Marcha da Classe Trabalhadora defende a redução da jornada e o fim da escala 6×1
Mobilização reuniu centenas de trabalhadores do setor público e privado na Capital gaúcha e reforçou a pressão sobre o Senado para aprovar a redução da jornada sem redução de salários
Centenas de trabalhadoras e trabalhadores participaram na manhã desta terça-feira, 30, da Marcha da Classe Trabalhadora, em Porto Alegre. Convocada pelas Frentes Brasil Popular e Povo Sem Medo, CUT, Fórum das Centrais Sindicais e pelo movimento Vida Além do Trabalho (VAT), a mobilização partiu da Rodoviária da Capital e percorreu diversas ruas do centro da cidade até o Palácio Piratini, onde se somou ao ato dos servidores públicos estaduais.
A manifestação reuniu representantes de sindicatos dos setores público e privado em torno de pautas comuns, como o fim da escala 6×1, a redução da jornada de trabalho para 40 horas semanais sem redução salarial, a valorização dos serviços públicos e a defesa dos direitos da classe trabalhadora.

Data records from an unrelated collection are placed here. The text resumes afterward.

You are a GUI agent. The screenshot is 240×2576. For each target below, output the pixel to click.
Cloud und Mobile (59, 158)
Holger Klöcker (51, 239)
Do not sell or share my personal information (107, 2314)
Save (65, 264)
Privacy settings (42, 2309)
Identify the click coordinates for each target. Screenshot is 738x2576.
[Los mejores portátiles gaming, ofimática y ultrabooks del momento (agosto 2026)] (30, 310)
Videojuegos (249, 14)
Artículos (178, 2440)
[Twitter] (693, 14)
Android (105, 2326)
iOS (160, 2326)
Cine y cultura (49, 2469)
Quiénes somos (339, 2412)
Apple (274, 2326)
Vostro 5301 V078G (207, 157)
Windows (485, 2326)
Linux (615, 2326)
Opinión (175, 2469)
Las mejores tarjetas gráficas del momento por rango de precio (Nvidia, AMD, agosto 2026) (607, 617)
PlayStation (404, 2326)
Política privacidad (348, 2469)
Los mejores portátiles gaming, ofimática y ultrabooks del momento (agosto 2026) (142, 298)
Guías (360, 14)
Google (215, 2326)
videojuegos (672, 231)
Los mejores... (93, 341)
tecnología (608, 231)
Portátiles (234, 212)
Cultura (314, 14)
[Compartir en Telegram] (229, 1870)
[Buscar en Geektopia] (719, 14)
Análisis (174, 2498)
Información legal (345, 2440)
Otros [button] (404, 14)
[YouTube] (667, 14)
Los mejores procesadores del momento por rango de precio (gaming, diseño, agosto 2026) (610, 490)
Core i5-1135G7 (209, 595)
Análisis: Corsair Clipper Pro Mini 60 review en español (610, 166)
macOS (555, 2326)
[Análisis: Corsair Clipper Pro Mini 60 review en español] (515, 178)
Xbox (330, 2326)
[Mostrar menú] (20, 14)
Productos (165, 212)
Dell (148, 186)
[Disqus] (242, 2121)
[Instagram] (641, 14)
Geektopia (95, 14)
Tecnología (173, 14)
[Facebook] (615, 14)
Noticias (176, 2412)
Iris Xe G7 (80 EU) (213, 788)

Para a presidenta do Sindiserv e integrante das diretorias da CUT/RS, Confederação dos Trabalhadores no Serviço Público Municipal (Confetam) e Dieese, Silvana Piroli, o Congresso inimigo do povo não pode dar as costas para o povo brasileiro.
“Espero que nossos senadores ouçam a voz do povo trabalhador do Rio Grande do Brasil, principalmente das mulheres, que nós queremos vida além do trabalho, porque a vida não tem hora extra. E este é o momento de nós irmos às ruas, irmos às redes, falarmos com nossos familiares e discutirmos, levarmos adiante essa luta para pressionar o Congresso Nacional e o Senado para votar. Nós, mulheres, estamos na luta pela redução das jornadas de trabalho e pelo fim da escala 6×1“, disse.
Durante a marcha, o presidente da CUT-RS, Amarildo Cenci, ressaltou a importância da unidade entre trabalhadores da iniciativa privada e do serviço público diante dos desafios enfrentados pela classe trabalhadora e dos ataques aos serviços públicos.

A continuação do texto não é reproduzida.